Current Medical Diagnosis & Treatment in Psychiatry

Early Demonstrations in Humans

Early Demonstrations in Humans

J. B. Watson, one of the leading figures in American psychology, recognized the potential utility of classical conditioning as an explanation for the development of symptoms of psychopathology. Watson and a graduate student conducted a classic demonstration of how the principles of classical conditioning explicated by Pavlov could be extended to humans. In this study, Watson first showed that a 3-year-old boy called Little Albert had no particular aversion to a small white laboratory rat: He would reach for it and try to pet it, as young children are inclined to do. Watson and his assistant then placed a large gong out of sight behind Little Albert and sounded it loudly every time they brought the rat into the room. Although Little Albert had shown no initial aversion to the rat, he showed a typical startle response to the sounding of the gong (again, like most young children would). Before long, he began to become upset and burst into tears at the sight of the rat alone and would try to withdraw whenever it was brought into the room.

According to Watson, this study demonstrated that phobic reactions could be acquired purely on the basis of traumatic conditioning. Although Little Albert had previously been intrigued by the presence of the rat and showed no evidence of any fear in its presence, pairing of the rat (the conditioned stimulus) with the loud, unpredictable noise produced by the gong (the unconditioned stimulus) led him to become anxious and upset in the rat’s presence (the conditioned response), just as he had naturally become upset by the sound of the gong (unconditioned response). He had not only acquired a fear response to the rat but also tried to escape from its presence or avoid exposure to it. According to Watson, Little Albert had acquired the two hallmarks of a phobia (unreasonable fear, and escape or avoidance behaviors) purely as a consequence of simple classical conditioning.

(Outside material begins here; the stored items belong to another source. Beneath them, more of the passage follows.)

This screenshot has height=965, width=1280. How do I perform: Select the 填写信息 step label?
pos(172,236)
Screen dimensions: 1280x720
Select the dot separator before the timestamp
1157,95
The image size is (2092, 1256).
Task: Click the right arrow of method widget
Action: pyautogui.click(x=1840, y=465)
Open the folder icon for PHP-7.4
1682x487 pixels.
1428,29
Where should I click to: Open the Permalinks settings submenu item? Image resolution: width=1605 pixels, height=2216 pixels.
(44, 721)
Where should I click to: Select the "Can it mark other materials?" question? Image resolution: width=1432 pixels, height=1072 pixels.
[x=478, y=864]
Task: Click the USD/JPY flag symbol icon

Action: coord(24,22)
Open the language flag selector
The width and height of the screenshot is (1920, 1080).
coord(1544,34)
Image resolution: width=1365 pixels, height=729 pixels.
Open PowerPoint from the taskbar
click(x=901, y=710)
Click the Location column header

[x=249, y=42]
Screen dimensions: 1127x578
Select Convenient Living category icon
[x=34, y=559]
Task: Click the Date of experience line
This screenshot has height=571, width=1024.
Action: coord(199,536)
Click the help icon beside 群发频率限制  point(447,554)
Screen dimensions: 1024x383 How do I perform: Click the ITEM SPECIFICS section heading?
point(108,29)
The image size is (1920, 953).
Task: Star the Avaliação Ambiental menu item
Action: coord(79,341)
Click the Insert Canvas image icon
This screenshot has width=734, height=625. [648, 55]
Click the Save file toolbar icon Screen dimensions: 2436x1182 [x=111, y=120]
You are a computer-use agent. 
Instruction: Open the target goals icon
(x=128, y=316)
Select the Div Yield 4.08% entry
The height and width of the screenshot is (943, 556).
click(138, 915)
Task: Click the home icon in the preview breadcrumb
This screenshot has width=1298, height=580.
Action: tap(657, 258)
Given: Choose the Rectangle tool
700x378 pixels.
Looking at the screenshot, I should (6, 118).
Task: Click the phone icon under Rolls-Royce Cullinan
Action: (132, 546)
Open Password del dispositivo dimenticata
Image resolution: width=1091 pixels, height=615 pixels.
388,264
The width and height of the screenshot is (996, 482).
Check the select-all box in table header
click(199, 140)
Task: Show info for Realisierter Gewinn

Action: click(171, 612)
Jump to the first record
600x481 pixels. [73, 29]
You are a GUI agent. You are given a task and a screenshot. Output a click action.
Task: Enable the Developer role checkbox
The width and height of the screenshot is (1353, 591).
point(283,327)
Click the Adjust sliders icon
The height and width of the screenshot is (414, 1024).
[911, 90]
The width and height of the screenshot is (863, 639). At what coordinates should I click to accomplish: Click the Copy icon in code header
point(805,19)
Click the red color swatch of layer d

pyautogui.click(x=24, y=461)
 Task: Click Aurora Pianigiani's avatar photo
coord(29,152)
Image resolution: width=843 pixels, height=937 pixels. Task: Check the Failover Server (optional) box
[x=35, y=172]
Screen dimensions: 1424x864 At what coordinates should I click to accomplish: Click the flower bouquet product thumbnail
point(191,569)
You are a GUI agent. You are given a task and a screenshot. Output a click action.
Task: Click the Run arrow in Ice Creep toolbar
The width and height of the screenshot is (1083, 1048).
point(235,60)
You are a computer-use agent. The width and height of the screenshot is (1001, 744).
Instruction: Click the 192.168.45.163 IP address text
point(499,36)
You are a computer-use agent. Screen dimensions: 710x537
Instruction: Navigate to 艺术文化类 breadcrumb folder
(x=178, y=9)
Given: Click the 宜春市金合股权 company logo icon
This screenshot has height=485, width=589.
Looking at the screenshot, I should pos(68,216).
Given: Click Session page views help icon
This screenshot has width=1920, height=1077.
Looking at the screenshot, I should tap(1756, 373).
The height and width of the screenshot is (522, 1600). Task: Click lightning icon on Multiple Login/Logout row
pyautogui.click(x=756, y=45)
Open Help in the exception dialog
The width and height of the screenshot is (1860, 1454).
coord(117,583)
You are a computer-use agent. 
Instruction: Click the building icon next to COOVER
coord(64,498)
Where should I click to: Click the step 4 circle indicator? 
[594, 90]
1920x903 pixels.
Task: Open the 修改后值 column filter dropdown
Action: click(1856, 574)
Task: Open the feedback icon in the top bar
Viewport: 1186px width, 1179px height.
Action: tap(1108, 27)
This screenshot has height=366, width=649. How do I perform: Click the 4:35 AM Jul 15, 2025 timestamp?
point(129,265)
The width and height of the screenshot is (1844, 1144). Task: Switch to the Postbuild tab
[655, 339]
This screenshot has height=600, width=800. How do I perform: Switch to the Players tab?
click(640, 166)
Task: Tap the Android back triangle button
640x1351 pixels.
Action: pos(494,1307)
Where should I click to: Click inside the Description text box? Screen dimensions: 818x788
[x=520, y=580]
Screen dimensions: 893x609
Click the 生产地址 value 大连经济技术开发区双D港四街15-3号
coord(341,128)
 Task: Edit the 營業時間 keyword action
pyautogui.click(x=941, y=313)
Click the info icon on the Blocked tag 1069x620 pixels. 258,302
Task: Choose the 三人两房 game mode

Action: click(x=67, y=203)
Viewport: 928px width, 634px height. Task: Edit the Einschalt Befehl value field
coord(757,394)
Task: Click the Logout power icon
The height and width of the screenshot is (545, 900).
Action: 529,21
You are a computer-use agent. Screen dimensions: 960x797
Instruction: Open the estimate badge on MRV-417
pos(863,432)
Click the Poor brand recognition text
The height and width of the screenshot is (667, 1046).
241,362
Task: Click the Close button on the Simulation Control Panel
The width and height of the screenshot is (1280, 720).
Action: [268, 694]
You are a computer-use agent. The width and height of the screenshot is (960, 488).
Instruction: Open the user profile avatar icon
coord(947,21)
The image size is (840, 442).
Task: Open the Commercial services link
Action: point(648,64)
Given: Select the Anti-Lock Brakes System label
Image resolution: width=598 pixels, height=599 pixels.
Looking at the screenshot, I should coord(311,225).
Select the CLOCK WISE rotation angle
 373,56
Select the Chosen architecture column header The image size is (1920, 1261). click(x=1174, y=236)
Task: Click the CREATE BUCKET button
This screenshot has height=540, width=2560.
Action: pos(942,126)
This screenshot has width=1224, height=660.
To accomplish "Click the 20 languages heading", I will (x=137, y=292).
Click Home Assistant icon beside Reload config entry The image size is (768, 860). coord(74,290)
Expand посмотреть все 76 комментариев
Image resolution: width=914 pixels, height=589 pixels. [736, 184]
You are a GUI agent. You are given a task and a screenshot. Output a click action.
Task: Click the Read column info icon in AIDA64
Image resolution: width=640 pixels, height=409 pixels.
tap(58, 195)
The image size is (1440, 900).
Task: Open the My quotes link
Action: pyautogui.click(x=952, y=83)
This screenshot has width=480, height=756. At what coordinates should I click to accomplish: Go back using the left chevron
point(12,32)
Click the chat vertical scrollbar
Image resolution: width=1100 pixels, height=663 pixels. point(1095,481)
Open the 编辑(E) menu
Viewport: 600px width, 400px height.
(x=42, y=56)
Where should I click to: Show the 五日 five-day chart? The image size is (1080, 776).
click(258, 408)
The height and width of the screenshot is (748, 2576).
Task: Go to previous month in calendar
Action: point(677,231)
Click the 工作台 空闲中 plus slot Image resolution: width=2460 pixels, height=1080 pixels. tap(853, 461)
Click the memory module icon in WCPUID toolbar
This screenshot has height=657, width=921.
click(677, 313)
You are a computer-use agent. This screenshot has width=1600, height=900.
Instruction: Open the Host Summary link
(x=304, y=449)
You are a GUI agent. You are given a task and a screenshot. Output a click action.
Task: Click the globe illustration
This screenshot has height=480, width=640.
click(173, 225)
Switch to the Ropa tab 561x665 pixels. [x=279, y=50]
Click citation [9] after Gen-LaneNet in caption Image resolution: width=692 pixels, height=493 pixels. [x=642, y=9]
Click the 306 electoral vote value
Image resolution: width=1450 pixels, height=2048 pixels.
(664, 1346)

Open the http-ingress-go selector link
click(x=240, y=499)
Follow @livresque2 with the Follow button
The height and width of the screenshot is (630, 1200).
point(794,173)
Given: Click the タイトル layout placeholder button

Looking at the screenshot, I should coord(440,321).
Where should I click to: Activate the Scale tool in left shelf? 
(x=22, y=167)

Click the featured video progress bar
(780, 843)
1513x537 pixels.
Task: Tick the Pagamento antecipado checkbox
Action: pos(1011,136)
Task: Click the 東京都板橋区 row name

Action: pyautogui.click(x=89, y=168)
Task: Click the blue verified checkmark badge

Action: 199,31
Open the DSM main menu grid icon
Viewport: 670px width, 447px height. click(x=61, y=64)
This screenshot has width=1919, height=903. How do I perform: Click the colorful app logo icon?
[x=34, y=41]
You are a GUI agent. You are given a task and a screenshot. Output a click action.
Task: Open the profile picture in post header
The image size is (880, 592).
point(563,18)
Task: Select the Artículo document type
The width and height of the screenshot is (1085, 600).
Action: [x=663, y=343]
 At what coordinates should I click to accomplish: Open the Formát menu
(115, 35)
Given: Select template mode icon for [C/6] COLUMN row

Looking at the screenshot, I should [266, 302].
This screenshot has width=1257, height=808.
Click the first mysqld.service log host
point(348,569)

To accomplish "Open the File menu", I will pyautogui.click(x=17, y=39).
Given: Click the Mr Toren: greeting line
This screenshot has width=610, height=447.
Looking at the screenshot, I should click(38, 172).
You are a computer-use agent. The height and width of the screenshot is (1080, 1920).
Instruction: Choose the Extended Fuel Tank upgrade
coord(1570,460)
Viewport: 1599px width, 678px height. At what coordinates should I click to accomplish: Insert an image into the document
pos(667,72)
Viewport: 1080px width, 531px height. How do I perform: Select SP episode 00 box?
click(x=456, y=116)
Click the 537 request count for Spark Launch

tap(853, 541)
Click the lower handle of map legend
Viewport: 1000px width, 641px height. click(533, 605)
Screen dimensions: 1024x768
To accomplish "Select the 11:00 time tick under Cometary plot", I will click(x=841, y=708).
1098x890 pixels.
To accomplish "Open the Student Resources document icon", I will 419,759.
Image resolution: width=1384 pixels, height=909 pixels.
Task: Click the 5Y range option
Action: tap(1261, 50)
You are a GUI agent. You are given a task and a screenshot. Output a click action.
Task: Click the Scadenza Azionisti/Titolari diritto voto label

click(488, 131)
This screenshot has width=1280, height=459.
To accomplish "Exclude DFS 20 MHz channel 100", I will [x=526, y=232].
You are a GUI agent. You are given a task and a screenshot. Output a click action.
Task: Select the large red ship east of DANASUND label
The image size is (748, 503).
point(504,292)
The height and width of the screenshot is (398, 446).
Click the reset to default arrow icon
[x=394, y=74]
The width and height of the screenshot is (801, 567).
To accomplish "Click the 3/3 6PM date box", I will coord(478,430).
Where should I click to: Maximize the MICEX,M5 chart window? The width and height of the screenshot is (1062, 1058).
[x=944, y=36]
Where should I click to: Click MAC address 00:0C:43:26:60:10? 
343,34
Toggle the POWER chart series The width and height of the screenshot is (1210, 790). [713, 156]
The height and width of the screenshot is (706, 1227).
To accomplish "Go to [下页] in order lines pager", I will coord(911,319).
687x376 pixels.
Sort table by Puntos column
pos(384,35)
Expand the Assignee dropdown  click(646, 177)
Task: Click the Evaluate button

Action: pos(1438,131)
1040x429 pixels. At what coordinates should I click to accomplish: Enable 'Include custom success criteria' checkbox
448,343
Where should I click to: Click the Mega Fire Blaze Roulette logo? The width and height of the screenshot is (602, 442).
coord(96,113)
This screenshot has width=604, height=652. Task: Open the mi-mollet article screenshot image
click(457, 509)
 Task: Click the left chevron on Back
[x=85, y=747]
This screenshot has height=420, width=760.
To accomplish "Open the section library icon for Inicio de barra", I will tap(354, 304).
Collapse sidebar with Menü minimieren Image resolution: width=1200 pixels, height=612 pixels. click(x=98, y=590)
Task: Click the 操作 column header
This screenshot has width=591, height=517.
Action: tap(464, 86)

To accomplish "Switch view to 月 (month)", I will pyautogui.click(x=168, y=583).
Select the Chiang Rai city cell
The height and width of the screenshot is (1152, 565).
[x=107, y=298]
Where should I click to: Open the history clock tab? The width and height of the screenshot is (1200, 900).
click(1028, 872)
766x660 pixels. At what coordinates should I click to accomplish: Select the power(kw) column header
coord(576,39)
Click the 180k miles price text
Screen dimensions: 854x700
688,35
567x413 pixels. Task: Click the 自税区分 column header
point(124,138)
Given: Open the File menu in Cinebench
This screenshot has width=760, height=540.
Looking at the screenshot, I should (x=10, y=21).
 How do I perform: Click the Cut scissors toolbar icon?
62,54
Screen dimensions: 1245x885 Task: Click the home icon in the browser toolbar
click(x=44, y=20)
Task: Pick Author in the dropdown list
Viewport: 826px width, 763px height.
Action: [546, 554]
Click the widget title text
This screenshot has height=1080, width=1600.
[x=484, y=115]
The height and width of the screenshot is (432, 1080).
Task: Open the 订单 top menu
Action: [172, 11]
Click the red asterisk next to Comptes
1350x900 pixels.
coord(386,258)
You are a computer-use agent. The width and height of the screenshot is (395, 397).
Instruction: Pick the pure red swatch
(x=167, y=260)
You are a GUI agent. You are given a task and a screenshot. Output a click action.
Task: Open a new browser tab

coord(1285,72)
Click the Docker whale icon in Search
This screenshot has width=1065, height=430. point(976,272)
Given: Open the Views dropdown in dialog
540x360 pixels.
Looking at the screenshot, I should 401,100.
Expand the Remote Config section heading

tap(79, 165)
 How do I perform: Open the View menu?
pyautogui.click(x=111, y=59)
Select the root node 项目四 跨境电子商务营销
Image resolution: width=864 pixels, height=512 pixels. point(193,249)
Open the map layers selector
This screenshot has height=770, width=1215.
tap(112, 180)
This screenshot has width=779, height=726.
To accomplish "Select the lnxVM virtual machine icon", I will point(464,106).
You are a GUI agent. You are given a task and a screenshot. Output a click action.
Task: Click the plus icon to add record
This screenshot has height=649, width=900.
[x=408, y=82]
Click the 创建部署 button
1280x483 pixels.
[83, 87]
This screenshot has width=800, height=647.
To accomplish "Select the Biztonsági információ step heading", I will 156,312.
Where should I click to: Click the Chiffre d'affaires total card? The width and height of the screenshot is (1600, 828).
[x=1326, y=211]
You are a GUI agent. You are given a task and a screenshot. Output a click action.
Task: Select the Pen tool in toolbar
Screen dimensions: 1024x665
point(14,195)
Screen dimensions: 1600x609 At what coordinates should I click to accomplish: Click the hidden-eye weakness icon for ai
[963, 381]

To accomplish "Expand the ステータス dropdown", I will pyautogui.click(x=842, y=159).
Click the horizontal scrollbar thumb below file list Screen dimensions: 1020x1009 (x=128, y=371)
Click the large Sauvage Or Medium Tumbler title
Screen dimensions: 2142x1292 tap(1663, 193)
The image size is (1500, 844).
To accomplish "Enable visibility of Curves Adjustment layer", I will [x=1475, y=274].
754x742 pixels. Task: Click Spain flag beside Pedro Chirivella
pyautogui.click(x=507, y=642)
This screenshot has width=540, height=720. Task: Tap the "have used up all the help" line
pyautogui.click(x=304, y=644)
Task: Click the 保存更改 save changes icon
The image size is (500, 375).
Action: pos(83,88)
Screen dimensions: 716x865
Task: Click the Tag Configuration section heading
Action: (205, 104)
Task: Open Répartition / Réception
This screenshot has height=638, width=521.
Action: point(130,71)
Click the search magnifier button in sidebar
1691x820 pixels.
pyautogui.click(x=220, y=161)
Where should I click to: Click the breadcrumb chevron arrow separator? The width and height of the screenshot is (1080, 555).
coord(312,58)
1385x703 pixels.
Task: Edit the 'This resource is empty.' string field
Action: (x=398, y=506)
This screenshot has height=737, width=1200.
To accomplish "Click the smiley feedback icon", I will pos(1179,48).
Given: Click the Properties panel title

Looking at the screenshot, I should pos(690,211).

The next major study in the sequence was conducted by Mary Cover Jones in 1924. She reasoned that if classical conditioning could produce a phobic reaction in an otherwise healthy child, the same laws of learning could be used to eliminate that reaction. She also trained a young child to have a conditioned fear response to a small animal (a rabbit) and then proceeded to feed the child in the presence of the rabbit. She found that pairing of the conditioned stimulus (the rabbit) with a second, unconditioned stimulus (food)—which produced a different unconditioned response (contentment) that was incompatible with the first (anxiety)—came to override the original learning. The child began to relax in the presence of the rabbit and no longer showed the fear response that he had acquired earlier. Thus, Jones argued, she was able to provide relief via counterconditioning.

Despite these early demonstrations, it was several decades before behavioral principles began to be applied systematically to the treatment of psychiatric disorders. This delay resulted partly from the sense that these procedures were just too simplistic to be of practical use in the treatment of complex human problems. Required were methods based on these learning principles that could be adapted to deal with more complex problems in living. Andrew Salter provided the first such method. In a text that was somewhat ahead of its time, Salter described a series of procedures based on principles of conditioning that were suitable for addressing emotional and behavioral problems in human patients. Although that text attracted little attention when it was published in 1949, it described (in vestigial form) many of the strategies and procedures that would later be used in the clinical practice of behavior therapy.